7. 鹼金屬及鹼土金屬離子（K+, Na+, Ca2+,Mg2+）

8. DNA、RNA和蛋白質等生物大分子

9. 多肽、葡萄糖、麥芽糖等有機小分子

八、熒光探針的種類

根據與客體作用後熒光信號的變化，可分為強度變化型熒光探針和比例計量型熒光探針，其中強度變化型探針又分為猝滅型（ON-OFF）和增強型（OFF-ON）熒光探針。
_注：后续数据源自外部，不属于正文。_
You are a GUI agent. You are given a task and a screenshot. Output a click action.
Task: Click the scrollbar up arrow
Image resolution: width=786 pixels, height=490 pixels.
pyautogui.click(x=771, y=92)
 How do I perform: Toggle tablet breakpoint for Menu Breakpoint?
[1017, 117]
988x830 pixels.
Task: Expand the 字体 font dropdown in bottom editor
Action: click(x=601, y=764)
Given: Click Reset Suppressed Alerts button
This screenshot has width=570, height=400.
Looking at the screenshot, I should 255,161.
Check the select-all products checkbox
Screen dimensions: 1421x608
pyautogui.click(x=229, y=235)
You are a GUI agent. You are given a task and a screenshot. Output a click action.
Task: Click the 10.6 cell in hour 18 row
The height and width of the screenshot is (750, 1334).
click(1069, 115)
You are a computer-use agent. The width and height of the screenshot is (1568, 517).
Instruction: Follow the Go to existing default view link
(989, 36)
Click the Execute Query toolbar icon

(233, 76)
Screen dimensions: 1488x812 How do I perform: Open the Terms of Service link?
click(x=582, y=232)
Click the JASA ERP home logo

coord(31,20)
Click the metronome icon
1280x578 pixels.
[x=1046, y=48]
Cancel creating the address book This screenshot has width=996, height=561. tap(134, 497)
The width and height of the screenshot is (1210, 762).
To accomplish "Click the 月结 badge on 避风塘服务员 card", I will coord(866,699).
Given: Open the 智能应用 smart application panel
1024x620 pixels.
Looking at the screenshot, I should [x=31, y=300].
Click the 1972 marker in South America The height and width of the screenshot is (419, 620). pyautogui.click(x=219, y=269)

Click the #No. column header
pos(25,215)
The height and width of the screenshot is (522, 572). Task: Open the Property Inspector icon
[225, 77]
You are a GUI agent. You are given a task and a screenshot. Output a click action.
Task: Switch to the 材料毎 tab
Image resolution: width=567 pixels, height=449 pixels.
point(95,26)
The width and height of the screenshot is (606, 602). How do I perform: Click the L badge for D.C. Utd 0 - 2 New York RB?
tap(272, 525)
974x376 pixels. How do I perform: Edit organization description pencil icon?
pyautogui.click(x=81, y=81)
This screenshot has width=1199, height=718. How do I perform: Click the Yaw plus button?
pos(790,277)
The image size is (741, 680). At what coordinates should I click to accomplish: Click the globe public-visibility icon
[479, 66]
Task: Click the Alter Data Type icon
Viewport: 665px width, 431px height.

強度變化型熒光探針根據熒光強度的變化來實現對客體物種的檢測。由於熒光強度還會受到探針濃度、激發光源效率、探針所處環境等其他因素的影響，這類探針在對客體物種進行定量檢測方面也有明顯的局限性。猝滅型（ON-OFF）熒光探針自身具有較強的熒光，與被測物發生作用後，熒光減弱或者消失，在檢測一些能猝滅熒光的物種（Cu2+, Hg2+等）時有一定的應用價值。但是，由於氧氣等其他因素也可能引起熒光猝滅而發生誤檢。增強型（OFF-ON）熒光探針本身沒有熒光或只發出很弱的熒光，在與客體作用之後熒光增強。相對於猝滅，熒光增強的信號變化更易有效檢測，而且探針自身的熒光弱，可以降低背景信號，提高探針的靈敏度。目前大多數的熒光探針都屬於增強型熒光探針。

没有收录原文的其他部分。